E ancora. Lo scorporo del sistema mutualistico dell'assistenza ospedaliera ha posto a nudo le crescenti difficoltà del sistema sociale. La situazione patrimoniale degli enti di malattia presenta un disavanzo (al netto dell'intervento dello Stato per il ripiano dei debiti verso gli ospedali: 2.700 miliardi, un terzo dei quali già erogati) di circa 1.500 miliardi. A fine anno avrà un notevole incremento. Per il settore previdenziale la situazione patrimoniale non è diversa. Per l'Inps è previsto, alla fine del 1976, un deficit di oltre 2.000 miliardi.

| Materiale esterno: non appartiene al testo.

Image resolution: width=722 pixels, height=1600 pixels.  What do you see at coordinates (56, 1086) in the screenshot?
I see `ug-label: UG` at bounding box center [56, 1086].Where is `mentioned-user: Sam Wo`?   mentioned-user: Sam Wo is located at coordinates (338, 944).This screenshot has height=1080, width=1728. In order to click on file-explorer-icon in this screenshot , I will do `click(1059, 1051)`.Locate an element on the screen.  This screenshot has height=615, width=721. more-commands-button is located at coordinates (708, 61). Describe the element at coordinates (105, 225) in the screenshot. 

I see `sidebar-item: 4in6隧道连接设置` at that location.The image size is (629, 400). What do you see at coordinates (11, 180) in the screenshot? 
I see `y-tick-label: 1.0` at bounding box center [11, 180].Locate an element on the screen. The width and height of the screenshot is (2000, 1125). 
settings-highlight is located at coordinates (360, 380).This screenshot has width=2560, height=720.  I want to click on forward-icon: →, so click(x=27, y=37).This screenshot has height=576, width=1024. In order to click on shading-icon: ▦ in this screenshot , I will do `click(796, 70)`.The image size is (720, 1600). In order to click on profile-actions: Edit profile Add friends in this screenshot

Veniamo ai debiti degli enti locali. Ecco quanto è emerso all'assemblea dell'Anci, a Viareggio, cui hanno preso parte ottomila amministratori. Al l. gennaio 1974 erano deficitari il 12,2% dei comuni del Nord (505 comuni su 4.177) l'88,2% dell'Italia centrale (1.450 su 1.644), e il 91,1% del Mezzogiorno (2.011 su 2.207).


(Elemento di rilievo è la "quanitità" del disavanzo complessivo, aggravata dalla permanenza dei residui passivi per mutui a breve termine, l'ammontare dei quali è praticamente incalcolabile, ma sembra si aggiri sui 3.000 - 4.000 miliardi di lire).
Ma gli inghippi non stanno solo alla base né al puro livello economico. Il New York Times del 7 ottobre scorso ha scritto che l'inettitudine della classe politica italiana "è quasi leggendaria". E per quel che riguarda il governo, "esso non fornisce praticamente alcun fondo per la ricerca all'industria e all'agricoltura, malgrado il basso livello della tecnologia italiana. Non raccoglie le tasse in modo efficiente, diminuendo drasticamente le risorse del paese, e spreca molto di quanto ha in salari per una burocrazia invadente ma non efficace. ( ... ) "Nei loro amichevoli rapporti con il mondo degli affari i governi italiani si sono addossati in tutto o in parte numerose imprese fallimentari per conservare sia i posti di lavoro dei dipendenti che le fortune dei proprietari. Questa è solo una delle ragioni per le quali l'intera struttura industriale e agricola dell'Italia necessita di una modernizzazione". Entrambi i settori "sono oggi organizzati e diretti in modo tale da competere soprattutto con i paesi sottosviluppati che hanno salari di gran lunga più bassi: senza dubbio è un'equazione perdente". La produzione dev'essere trasformata, "cosicché l'Italia possa competere con le nazioni industrializzate". "I governi di centro-sinistra che si sono succeduti in questi anni - conclude il giornale - hanno mostrato ben poca attitudine per affrontare un simile compito".
E che possiamo contrapporre a questa spietata radiografia, la produttività di un usciere della Camera, il reddito terrificante della Calabria, l'organizzazione dei sequestratari, la corruzione, il clientelismo, la fuga dei cervelli, una scuola che crea il nuovo analfabetismo gli ospedali che sono l'anticamera della morte, gli acquedotti asciutti, gli aeroporti tra le montagne, gli stupri omicidi, l'immunità parlamentare che autorizza puntuali perfidie? Dal campionario di tante, e più che altrettante soluzioni, se non ti scoraggi a te la scelta.